RECORDS SUPPLIED Start Marker

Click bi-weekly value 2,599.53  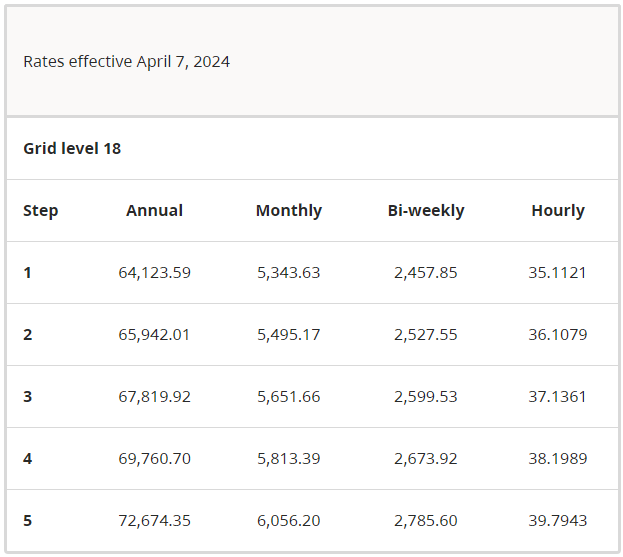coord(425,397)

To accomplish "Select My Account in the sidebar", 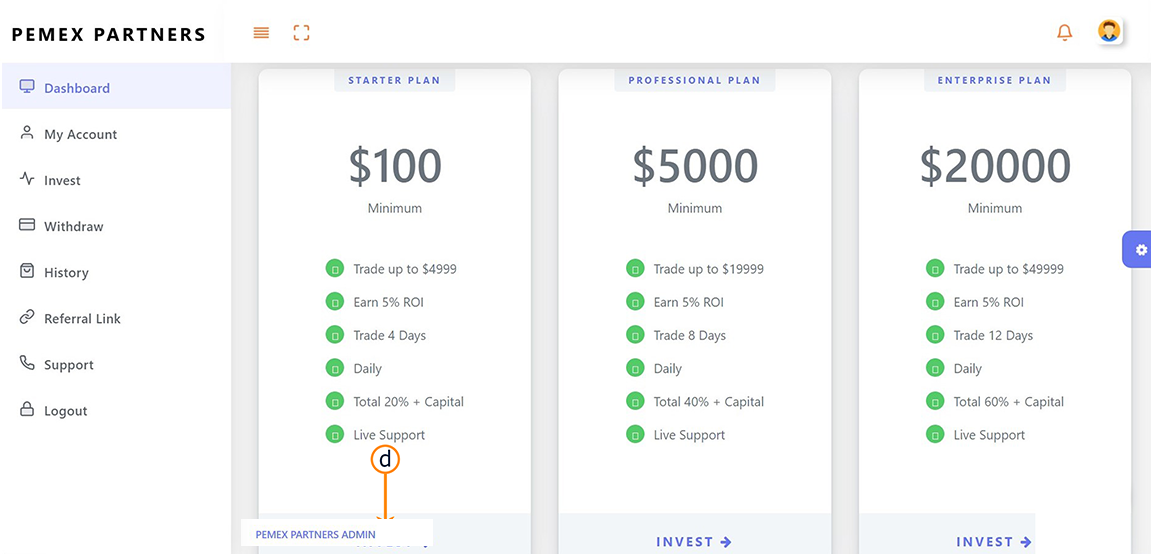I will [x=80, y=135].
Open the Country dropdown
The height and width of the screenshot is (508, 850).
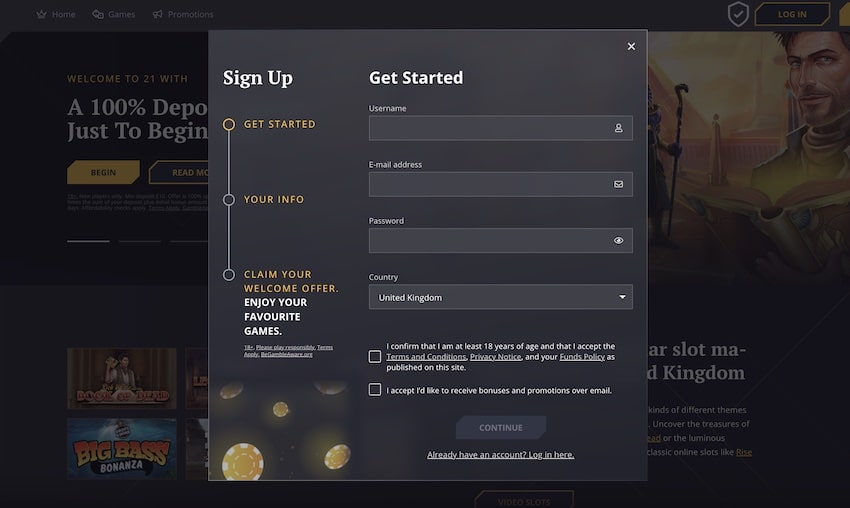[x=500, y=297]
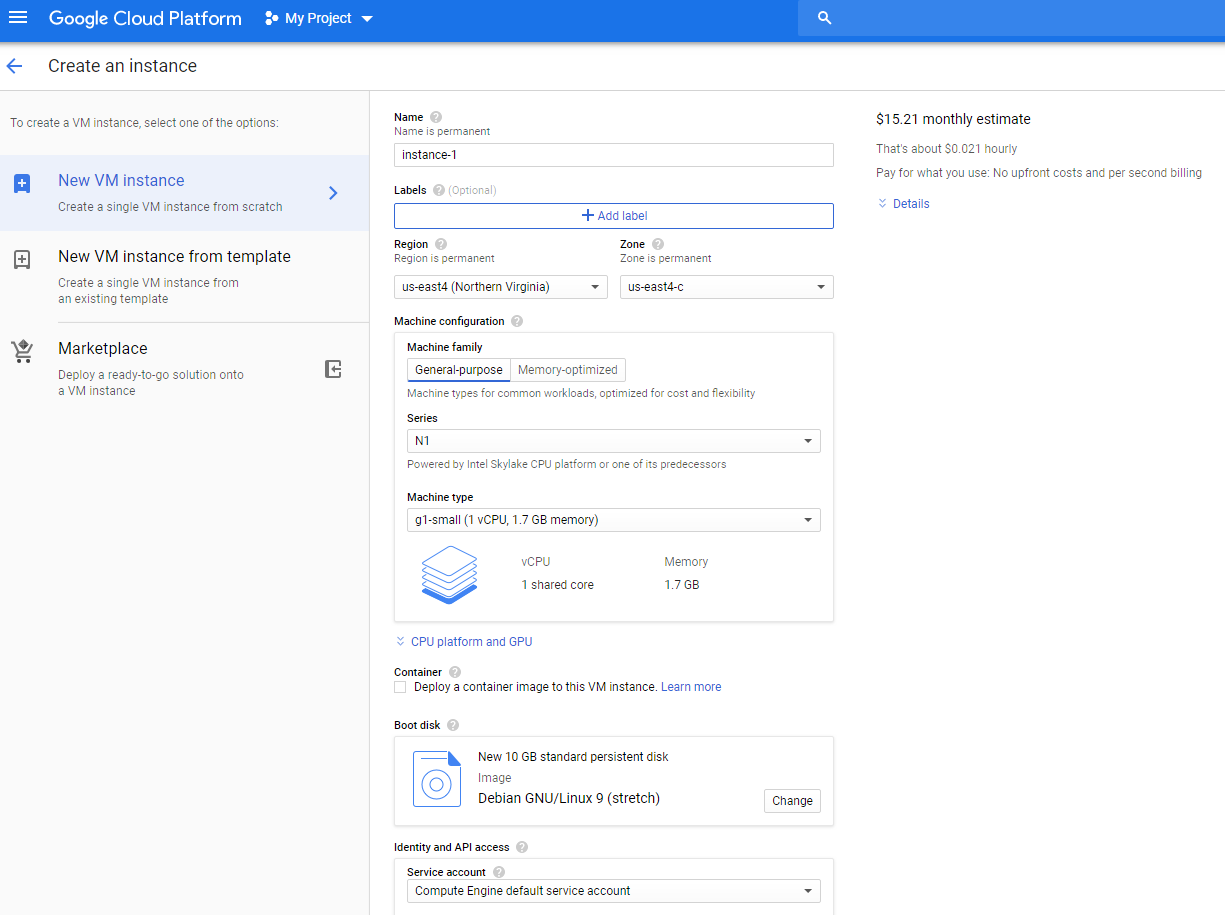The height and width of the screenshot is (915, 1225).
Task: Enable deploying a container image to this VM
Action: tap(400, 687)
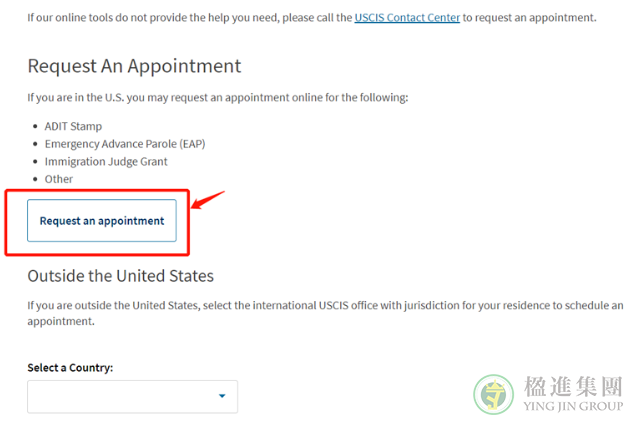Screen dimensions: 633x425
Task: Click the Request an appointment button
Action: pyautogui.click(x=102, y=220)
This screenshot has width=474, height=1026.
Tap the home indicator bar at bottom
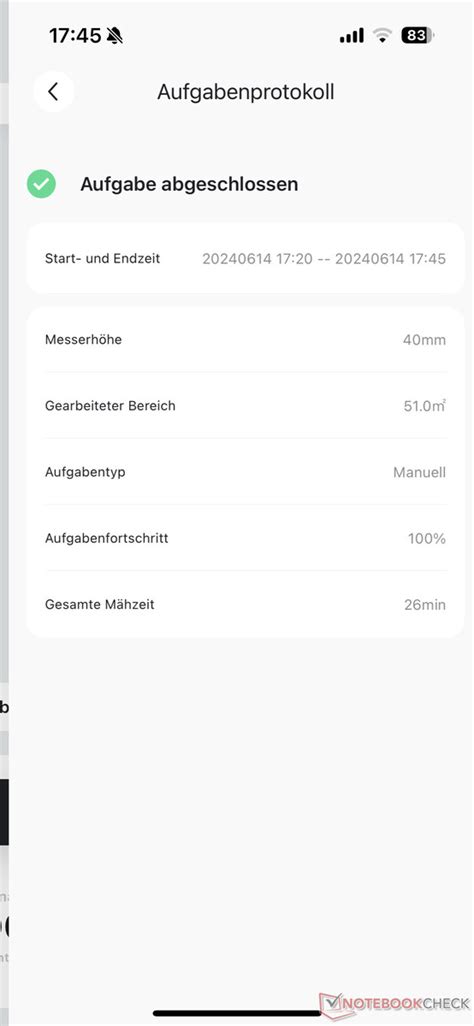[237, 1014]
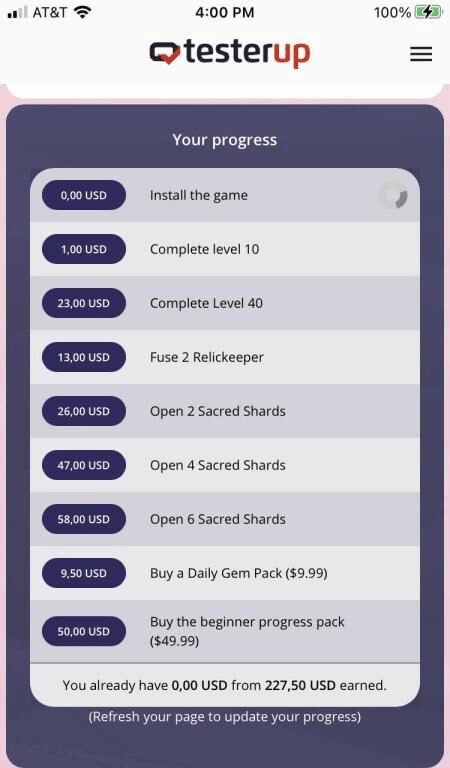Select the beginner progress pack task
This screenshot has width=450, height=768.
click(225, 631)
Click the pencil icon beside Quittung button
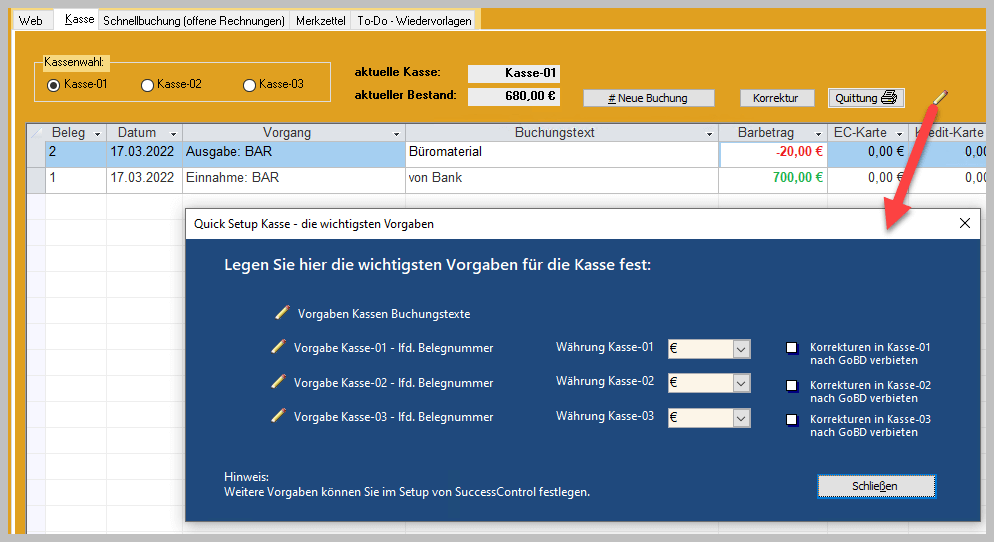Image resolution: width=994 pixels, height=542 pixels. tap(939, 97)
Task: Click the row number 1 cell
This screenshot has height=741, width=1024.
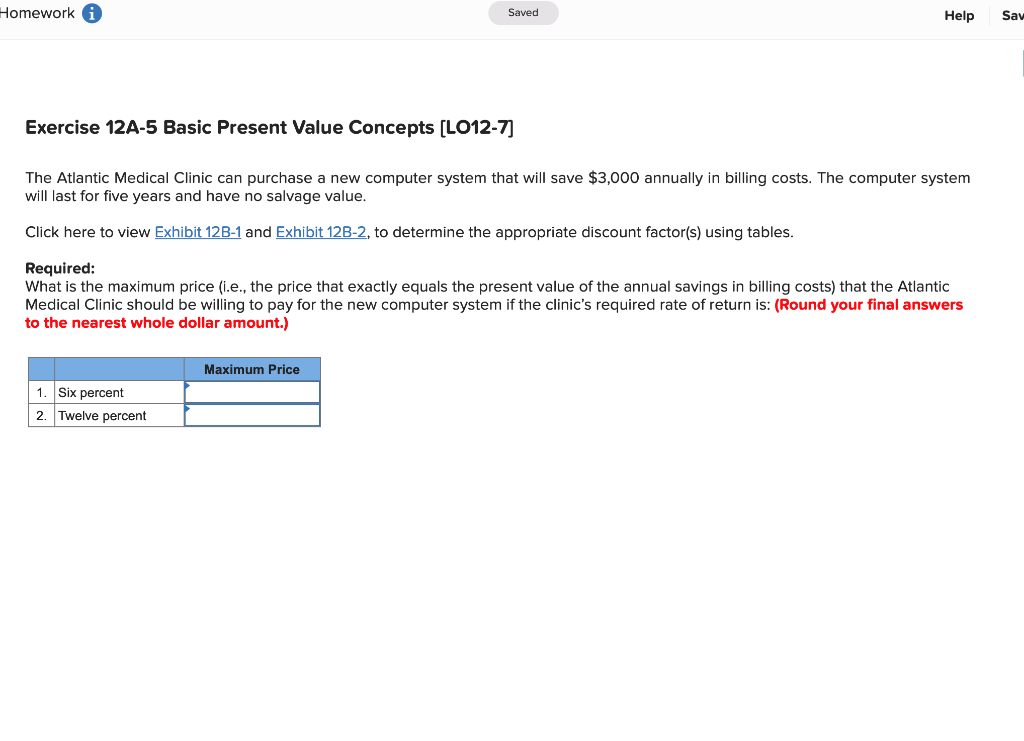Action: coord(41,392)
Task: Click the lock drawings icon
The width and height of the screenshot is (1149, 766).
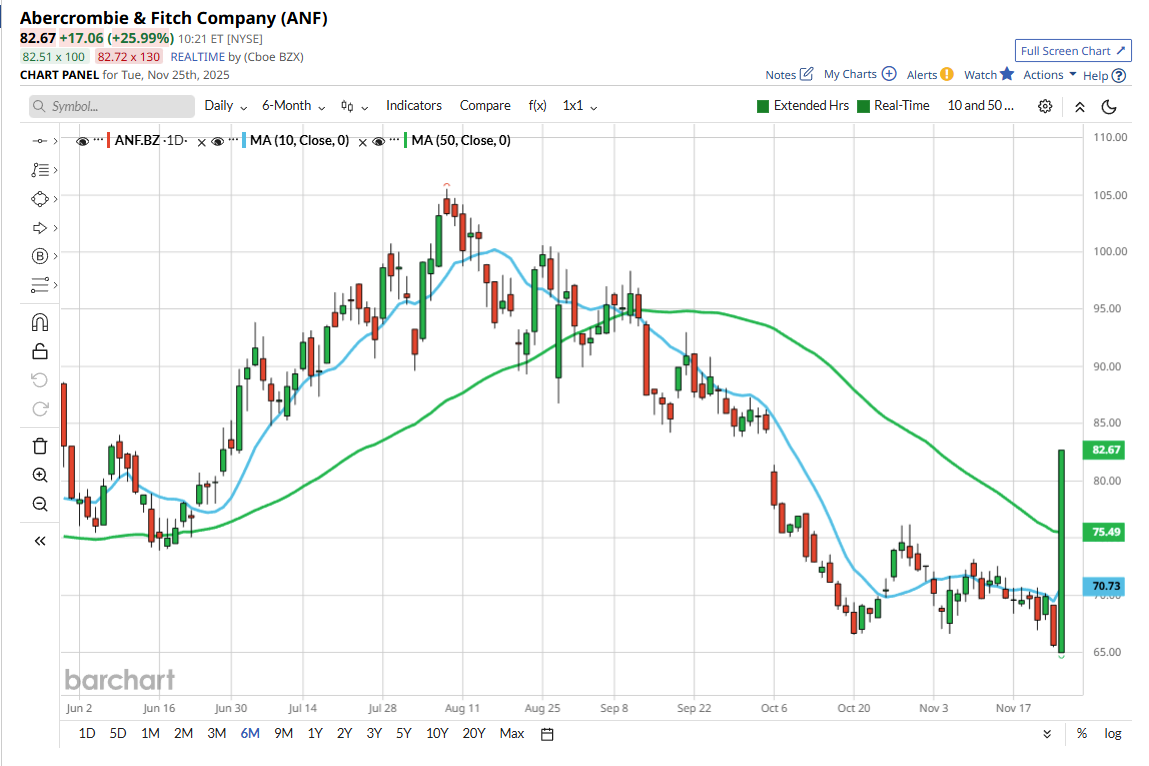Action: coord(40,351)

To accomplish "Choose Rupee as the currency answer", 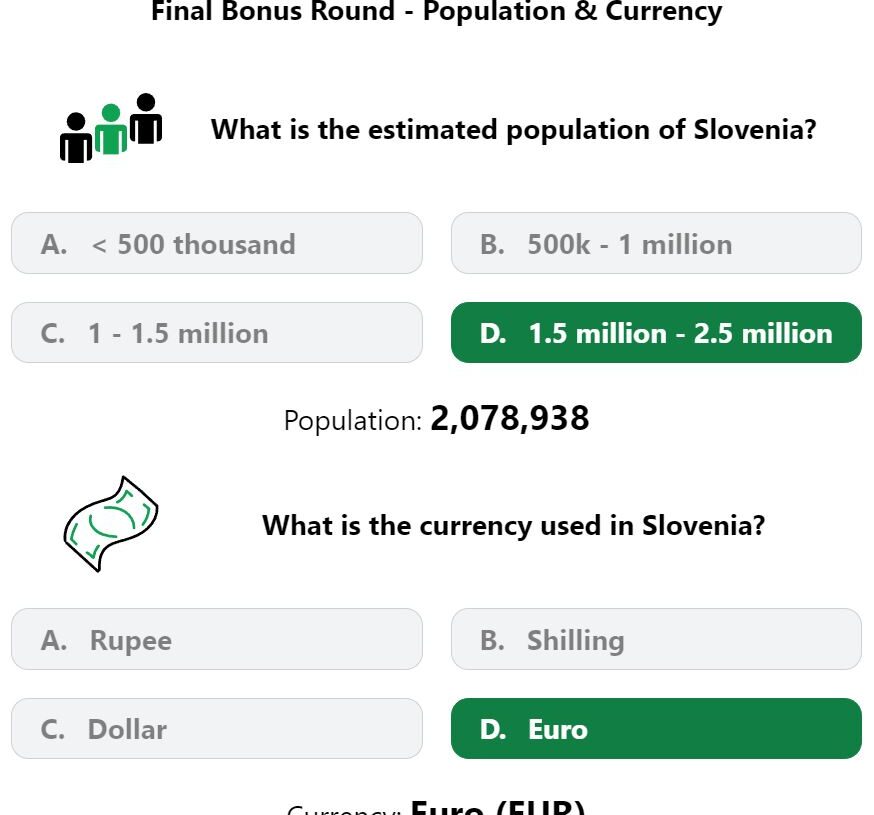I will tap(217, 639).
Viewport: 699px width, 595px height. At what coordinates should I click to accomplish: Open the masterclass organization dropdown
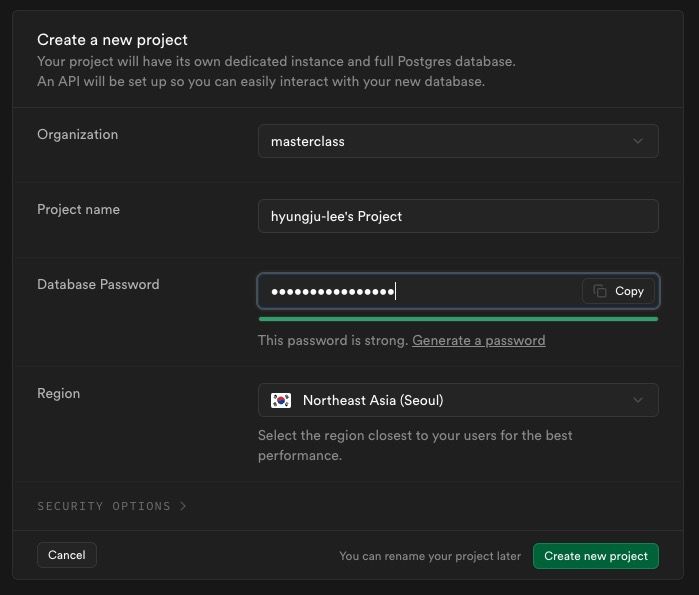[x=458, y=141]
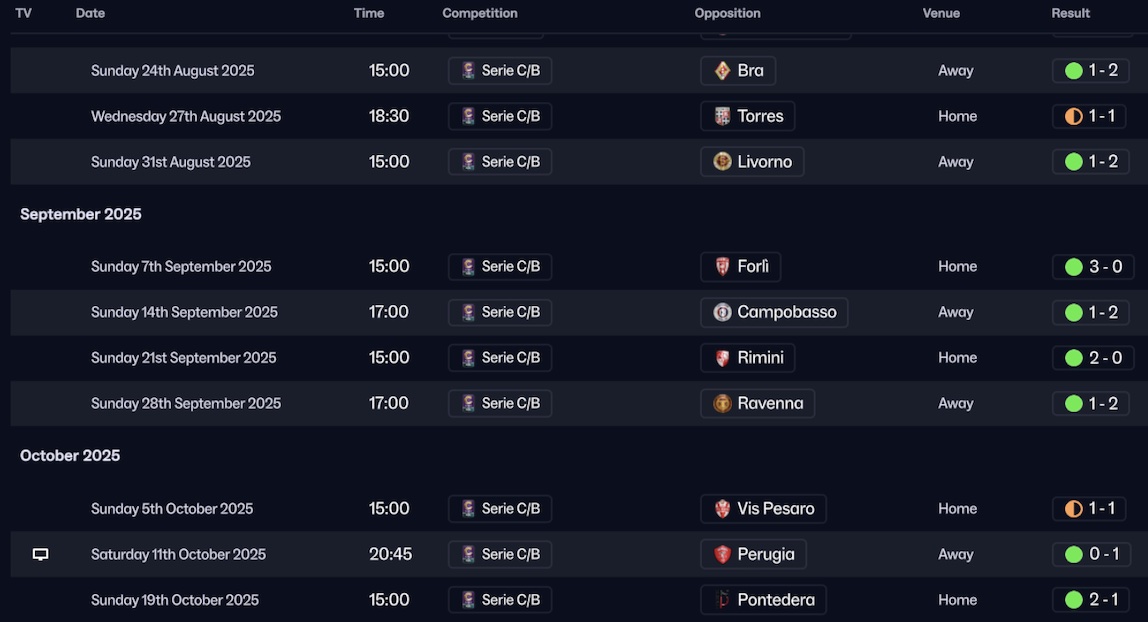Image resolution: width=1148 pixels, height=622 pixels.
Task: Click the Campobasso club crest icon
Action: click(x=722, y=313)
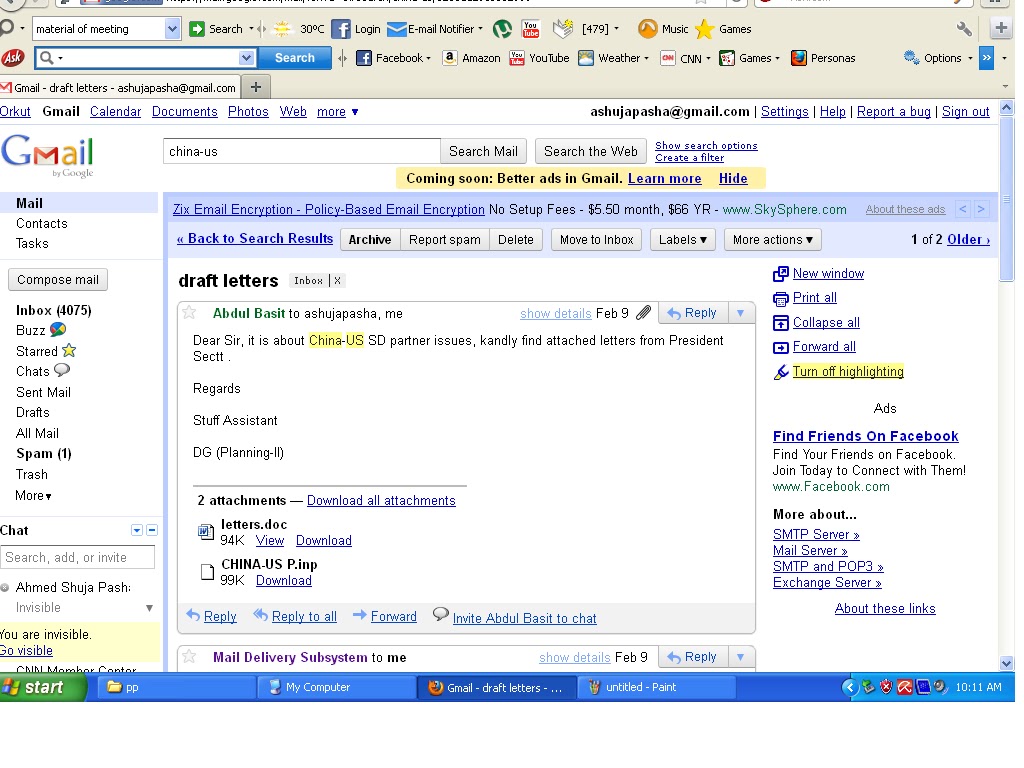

RECORDS SUPPLIED End Marker

WHAT YOU WILL DO:
Starting at the line that contains "Viewport: 699px width, 595px", transcribe each line through the last one of the entries above, exactly and without pictures.

SOLUTION TO THE EXERCISE:
Viewport: 699px width, 595px height. At what coordinates should I click to accomplish: Open the masterclass organization dropdown
[x=458, y=141]
Image resolution: width=1148 pixels, height=622 pixels.
Task: Click the Campobasso club crest icon
Action: click(x=722, y=313)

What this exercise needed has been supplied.